_Work required_:
Repeat the material in full. Keep every line exactly as it is.

##############################

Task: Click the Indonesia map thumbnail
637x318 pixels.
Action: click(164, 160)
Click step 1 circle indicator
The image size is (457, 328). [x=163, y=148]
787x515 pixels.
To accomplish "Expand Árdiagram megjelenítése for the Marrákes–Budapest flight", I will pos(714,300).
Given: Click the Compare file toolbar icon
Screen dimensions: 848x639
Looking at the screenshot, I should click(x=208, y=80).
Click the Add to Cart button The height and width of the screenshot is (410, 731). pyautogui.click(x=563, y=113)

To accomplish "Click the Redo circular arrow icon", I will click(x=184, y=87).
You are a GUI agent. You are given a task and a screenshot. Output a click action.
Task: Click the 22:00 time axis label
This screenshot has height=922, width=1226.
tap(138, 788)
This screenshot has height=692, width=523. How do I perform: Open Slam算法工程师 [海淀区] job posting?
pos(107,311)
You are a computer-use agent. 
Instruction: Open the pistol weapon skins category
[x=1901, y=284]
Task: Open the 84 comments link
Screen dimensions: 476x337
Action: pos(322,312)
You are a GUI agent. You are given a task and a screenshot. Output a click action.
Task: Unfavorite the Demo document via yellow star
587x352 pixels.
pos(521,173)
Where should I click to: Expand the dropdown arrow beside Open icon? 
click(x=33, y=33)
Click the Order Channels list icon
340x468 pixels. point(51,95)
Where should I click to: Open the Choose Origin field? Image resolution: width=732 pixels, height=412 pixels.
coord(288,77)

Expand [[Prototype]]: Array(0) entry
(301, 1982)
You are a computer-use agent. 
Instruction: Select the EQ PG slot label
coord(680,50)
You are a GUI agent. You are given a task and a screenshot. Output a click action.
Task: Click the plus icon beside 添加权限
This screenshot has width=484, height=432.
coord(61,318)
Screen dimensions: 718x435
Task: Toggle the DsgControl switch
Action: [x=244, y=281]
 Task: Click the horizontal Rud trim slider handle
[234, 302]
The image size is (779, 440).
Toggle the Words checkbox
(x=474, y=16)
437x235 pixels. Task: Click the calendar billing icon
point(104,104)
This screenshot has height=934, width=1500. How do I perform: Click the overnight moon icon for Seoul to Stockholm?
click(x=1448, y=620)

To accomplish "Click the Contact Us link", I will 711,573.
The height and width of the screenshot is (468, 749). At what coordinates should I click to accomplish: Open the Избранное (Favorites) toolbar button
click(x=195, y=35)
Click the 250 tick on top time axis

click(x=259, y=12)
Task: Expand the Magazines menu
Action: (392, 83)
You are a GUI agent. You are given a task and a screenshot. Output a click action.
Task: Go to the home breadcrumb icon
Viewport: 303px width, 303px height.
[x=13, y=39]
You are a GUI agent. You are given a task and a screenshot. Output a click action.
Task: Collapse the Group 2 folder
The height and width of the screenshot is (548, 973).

##############################

_Response_:
Task: Click the Indonesia map thumbnail
637x318 pixels.
Action: click(164, 160)
Click step 1 circle indicator
The image size is (457, 328). [x=163, y=148]
787x515 pixels.
To accomplish "Expand Árdiagram megjelenítése for the Marrákes–Budapest flight", I will pos(714,300).
Given: Click the Compare file toolbar icon
Screen dimensions: 848x639
Looking at the screenshot, I should click(x=208, y=80).
Click the Add to Cart button The height and width of the screenshot is (410, 731). pyautogui.click(x=563, y=113)

To accomplish "Click the Redo circular arrow icon", I will click(x=184, y=87).
You are a GUI agent. You are given a task and a screenshot. Output a click action.
Task: Click the 22:00 time axis label
This screenshot has height=922, width=1226.
tap(138, 788)
This screenshot has height=692, width=523. How do I perform: Open Slam算法工程师 [海淀区] job posting?
pos(107,311)
You are a computer-use agent. 
Instruction: Open the pistol weapon skins category
[x=1901, y=284]
Task: Open the 84 comments link
Screen dimensions: 476x337
Action: pos(322,312)
You are a GUI agent. You are given a task and a screenshot. Output a click action.
Task: Unfavorite the Demo document via yellow star
587x352 pixels.
pos(521,173)
Where should I click to: Expand the dropdown arrow beside Open icon? 
click(x=33, y=33)
Click the Order Channels list icon
340x468 pixels. point(51,95)
Where should I click to: Open the Choose Origin field? Image resolution: width=732 pixels, height=412 pixels.
coord(288,77)

Expand [[Prototype]]: Array(0) entry
(301, 1982)
You are a computer-use agent. 
Instruction: Select the EQ PG slot label
coord(680,50)
You are a GUI agent. You are given a task and a screenshot. Output a click action.
Task: Click the plus icon beside 添加权限
This screenshot has width=484, height=432.
coord(61,318)
Screen dimensions: 718x435
Task: Toggle the DsgControl switch
Action: [x=244, y=281]
 Task: Click the horizontal Rud trim slider handle
[234, 302]
The image size is (779, 440).
Toggle the Words checkbox
(x=474, y=16)
437x235 pixels. Task: Click the calendar billing icon
point(104,104)
This screenshot has height=934, width=1500. How do I perform: Click the overnight moon icon for Seoul to Stockholm?
click(x=1448, y=620)

To accomplish "Click the Contact Us link", I will 711,573.
The height and width of the screenshot is (468, 749). At what coordinates should I click to accomplish: Open the Избранное (Favorites) toolbar button
click(x=195, y=35)
Click the 250 tick on top time axis

click(x=259, y=12)
Task: Expand the Magazines menu
Action: (392, 83)
You are a GUI agent. You are given a task and a screenshot. Output a click action.
Task: Go to the home breadcrumb icon
Viewport: 303px width, 303px height.
[x=13, y=39]
You are a GUI agent. You are given a task and a screenshot. Output a click action.
Task: Collapse the Group 2 folder
The height and width of the screenshot is (548, 973).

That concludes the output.